> **Aim of the task**
Work out how many lines in the listing below carry the word "icon". Give that number alone.

> **The data**
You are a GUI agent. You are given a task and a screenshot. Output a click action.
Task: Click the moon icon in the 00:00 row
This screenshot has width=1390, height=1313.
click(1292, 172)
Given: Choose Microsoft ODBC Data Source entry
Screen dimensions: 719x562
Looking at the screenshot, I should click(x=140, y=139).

==

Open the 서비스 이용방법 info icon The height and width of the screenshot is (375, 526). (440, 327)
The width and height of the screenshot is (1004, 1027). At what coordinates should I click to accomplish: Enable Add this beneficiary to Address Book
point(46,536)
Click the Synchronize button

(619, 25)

> **Output below**
2